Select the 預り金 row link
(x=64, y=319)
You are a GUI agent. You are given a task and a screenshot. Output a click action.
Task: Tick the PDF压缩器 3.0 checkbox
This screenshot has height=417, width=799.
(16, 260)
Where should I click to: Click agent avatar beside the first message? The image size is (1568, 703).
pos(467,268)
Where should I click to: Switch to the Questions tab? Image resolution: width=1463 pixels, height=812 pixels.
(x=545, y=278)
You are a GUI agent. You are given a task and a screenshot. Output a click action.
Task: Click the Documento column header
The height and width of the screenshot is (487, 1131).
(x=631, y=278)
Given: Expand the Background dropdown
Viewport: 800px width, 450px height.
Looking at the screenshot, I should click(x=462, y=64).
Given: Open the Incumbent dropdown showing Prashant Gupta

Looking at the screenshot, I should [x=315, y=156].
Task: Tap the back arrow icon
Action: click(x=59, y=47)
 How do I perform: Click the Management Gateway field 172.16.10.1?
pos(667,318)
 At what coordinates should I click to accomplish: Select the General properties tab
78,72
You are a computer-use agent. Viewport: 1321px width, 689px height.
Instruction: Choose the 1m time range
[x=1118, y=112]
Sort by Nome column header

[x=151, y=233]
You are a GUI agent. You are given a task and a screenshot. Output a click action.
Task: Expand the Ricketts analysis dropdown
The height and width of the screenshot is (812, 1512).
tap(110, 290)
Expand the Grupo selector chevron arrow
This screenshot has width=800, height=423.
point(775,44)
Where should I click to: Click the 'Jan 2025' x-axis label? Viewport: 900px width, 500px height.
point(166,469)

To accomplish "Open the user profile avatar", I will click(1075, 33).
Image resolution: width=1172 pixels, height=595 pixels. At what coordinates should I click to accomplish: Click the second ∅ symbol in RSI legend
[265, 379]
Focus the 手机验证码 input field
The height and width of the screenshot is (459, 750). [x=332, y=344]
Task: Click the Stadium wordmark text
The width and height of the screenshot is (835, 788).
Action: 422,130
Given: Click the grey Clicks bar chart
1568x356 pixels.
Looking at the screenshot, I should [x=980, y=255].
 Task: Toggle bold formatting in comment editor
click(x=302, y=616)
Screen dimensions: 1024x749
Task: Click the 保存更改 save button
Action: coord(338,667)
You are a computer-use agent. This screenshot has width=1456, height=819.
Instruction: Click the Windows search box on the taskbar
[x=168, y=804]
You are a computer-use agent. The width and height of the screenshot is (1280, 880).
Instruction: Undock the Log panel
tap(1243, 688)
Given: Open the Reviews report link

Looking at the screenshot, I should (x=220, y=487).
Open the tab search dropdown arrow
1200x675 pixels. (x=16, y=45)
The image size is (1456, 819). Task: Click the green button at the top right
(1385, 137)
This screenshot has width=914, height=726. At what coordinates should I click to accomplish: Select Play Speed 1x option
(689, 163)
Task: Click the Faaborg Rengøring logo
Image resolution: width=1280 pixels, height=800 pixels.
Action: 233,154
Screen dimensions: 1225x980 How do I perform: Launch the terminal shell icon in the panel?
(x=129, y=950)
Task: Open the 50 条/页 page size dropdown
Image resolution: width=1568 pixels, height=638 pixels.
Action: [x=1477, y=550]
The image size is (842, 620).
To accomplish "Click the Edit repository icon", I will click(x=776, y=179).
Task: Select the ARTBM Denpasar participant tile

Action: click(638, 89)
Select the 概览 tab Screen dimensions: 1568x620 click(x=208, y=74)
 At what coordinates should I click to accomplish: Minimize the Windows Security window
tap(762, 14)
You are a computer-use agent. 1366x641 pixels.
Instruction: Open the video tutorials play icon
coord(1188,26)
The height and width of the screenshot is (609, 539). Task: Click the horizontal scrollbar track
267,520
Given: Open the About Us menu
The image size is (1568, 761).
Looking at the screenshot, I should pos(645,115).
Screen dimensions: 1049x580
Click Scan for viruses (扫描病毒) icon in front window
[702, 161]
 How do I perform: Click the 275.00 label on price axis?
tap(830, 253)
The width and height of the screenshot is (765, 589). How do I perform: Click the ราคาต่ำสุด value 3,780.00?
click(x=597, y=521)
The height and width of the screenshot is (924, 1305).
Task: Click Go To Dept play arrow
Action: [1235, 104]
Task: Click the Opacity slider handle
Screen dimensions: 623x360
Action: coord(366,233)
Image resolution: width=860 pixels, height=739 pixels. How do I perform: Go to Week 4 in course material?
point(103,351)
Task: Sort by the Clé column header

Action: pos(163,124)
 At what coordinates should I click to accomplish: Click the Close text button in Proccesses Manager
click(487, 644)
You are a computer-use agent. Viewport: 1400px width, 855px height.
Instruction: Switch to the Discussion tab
-------
> Exercise directions: The output should be exactly the lines from the one containing "Click Scan for" to the final line of the listing above, inclusive.

> Answer to this exercise:
Click Scan for viruses (扫描病毒) icon in front window
[702, 161]
 How do I perform: Click the 275.00 label on price axis?
tap(830, 253)
The width and height of the screenshot is (765, 589). How do I perform: Click the ราคาต่ำสุด value 3,780.00?
click(x=597, y=521)
The height and width of the screenshot is (924, 1305).
Task: Click Go To Dept play arrow
Action: [1235, 104]
Task: Click the Opacity slider handle
Screen dimensions: 623x360
Action: coord(366,233)
Image resolution: width=860 pixels, height=739 pixels. How do I perform: Go to Week 4 in course material?
point(103,351)
Task: Sort by the Clé column header

Action: pos(163,124)
 At what coordinates should I click to accomplish: Click the Close text button in Proccesses Manager
click(487, 644)
You are a computer-use agent. Viewport: 1400px width, 855px height.
Instruction: Switch to the Discussion tab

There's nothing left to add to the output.